__Data supplied__:
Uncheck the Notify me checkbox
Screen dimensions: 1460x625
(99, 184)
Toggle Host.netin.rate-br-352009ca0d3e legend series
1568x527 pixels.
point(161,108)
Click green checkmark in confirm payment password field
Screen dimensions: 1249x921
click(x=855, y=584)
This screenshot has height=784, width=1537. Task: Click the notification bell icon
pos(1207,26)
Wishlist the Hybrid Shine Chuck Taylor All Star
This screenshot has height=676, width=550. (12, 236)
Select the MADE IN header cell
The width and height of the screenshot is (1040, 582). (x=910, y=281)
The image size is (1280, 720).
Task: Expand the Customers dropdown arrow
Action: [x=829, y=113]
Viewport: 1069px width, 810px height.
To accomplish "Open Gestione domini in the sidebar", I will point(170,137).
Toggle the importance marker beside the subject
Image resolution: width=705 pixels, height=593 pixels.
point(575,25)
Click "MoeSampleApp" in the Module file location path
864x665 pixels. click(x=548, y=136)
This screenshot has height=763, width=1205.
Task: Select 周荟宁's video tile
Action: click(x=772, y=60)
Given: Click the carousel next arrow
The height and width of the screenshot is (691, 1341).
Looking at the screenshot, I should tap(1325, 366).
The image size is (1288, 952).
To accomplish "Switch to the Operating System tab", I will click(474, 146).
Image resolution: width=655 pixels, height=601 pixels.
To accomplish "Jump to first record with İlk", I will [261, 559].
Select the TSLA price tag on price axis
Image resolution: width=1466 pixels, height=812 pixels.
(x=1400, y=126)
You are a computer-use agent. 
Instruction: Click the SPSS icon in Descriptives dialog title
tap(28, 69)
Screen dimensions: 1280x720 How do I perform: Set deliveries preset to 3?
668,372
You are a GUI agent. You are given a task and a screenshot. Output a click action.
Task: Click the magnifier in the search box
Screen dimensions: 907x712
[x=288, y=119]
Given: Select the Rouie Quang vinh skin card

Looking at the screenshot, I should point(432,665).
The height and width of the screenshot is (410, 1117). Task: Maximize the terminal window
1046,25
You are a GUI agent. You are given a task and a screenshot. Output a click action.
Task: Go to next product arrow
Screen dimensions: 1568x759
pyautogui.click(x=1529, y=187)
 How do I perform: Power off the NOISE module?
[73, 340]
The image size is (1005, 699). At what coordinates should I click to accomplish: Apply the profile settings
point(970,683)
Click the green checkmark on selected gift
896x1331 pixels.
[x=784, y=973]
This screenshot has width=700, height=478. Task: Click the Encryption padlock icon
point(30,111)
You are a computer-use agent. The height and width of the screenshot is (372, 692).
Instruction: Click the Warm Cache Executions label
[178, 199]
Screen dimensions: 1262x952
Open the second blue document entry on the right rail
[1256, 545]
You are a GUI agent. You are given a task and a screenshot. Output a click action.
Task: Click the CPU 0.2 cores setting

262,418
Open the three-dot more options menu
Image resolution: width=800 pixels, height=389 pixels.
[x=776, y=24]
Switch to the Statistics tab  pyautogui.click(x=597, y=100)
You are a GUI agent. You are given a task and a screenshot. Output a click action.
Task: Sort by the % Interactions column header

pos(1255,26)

__Task item__: Every record must be output again with its wording unchanged.

__Worked solution__:
Uncheck the Notify me checkbox
Screen dimensions: 1460x625
(99, 184)
Toggle Host.netin.rate-br-352009ca0d3e legend series
1568x527 pixels.
point(161,108)
Click green checkmark in confirm payment password field
Screen dimensions: 1249x921
click(x=855, y=584)
This screenshot has height=784, width=1537. Task: Click the notification bell icon
pos(1207,26)
Wishlist the Hybrid Shine Chuck Taylor All Star
This screenshot has height=676, width=550. (12, 236)
Select the MADE IN header cell
The width and height of the screenshot is (1040, 582). (x=910, y=281)
The image size is (1280, 720).
Task: Expand the Customers dropdown arrow
Action: [x=829, y=113]
Viewport: 1069px width, 810px height.
To accomplish "Open Gestione domini in the sidebar", I will point(170,137).
Toggle the importance marker beside the subject
Image resolution: width=705 pixels, height=593 pixels.
point(575,25)
Click "MoeSampleApp" in the Module file location path
864x665 pixels. click(x=548, y=136)
This screenshot has height=763, width=1205.
Task: Select 周荟宁's video tile
Action: click(x=772, y=60)
Given: Click the carousel next arrow
The height and width of the screenshot is (691, 1341).
Looking at the screenshot, I should tap(1325, 366).
The image size is (1288, 952).
To accomplish "Switch to the Operating System tab", I will click(474, 146).
Image resolution: width=655 pixels, height=601 pixels.
To accomplish "Jump to first record with İlk", I will [261, 559].
Select the TSLA price tag on price axis
Image resolution: width=1466 pixels, height=812 pixels.
(x=1400, y=126)
You are a computer-use agent. 
Instruction: Click the SPSS icon in Descriptives dialog title
tap(28, 69)
Screen dimensions: 1280x720 How do I perform: Set deliveries preset to 3?
668,372
You are a GUI agent. You are given a task and a screenshot. Output a click action.
Task: Click the magnifier in the search box
Screen dimensions: 907x712
[x=288, y=119]
Given: Select the Rouie Quang vinh skin card

Looking at the screenshot, I should point(432,665).
The height and width of the screenshot is (410, 1117). Task: Maximize the terminal window
1046,25
You are a GUI agent. You are given a task and a screenshot. Output a click action.
Task: Go to next product arrow
Screen dimensions: 1568x759
pyautogui.click(x=1529, y=187)
 How do I perform: Power off the NOISE module?
[73, 340]
The image size is (1005, 699). At what coordinates should I click to accomplish: Apply the profile settings
point(970,683)
Click the green checkmark on selected gift
896x1331 pixels.
[x=784, y=973]
This screenshot has width=700, height=478. Task: Click the Encryption padlock icon
point(30,111)
You are a computer-use agent. The height and width of the screenshot is (372, 692).
Instruction: Click the Warm Cache Executions label
[178, 199]
Screen dimensions: 1262x952
Open the second blue document entry on the right rail
[1256, 545]
You are a GUI agent. You are given a task and a screenshot. Output a click action.
Task: Click the CPU 0.2 cores setting

262,418
Open the three-dot more options menu
Image resolution: width=800 pixels, height=389 pixels.
[x=776, y=24]
Switch to the Statistics tab  pyautogui.click(x=597, y=100)
You are a GUI agent. You are given a task and a screenshot. Output a click action.
Task: Sort by the % Interactions column header

pos(1255,26)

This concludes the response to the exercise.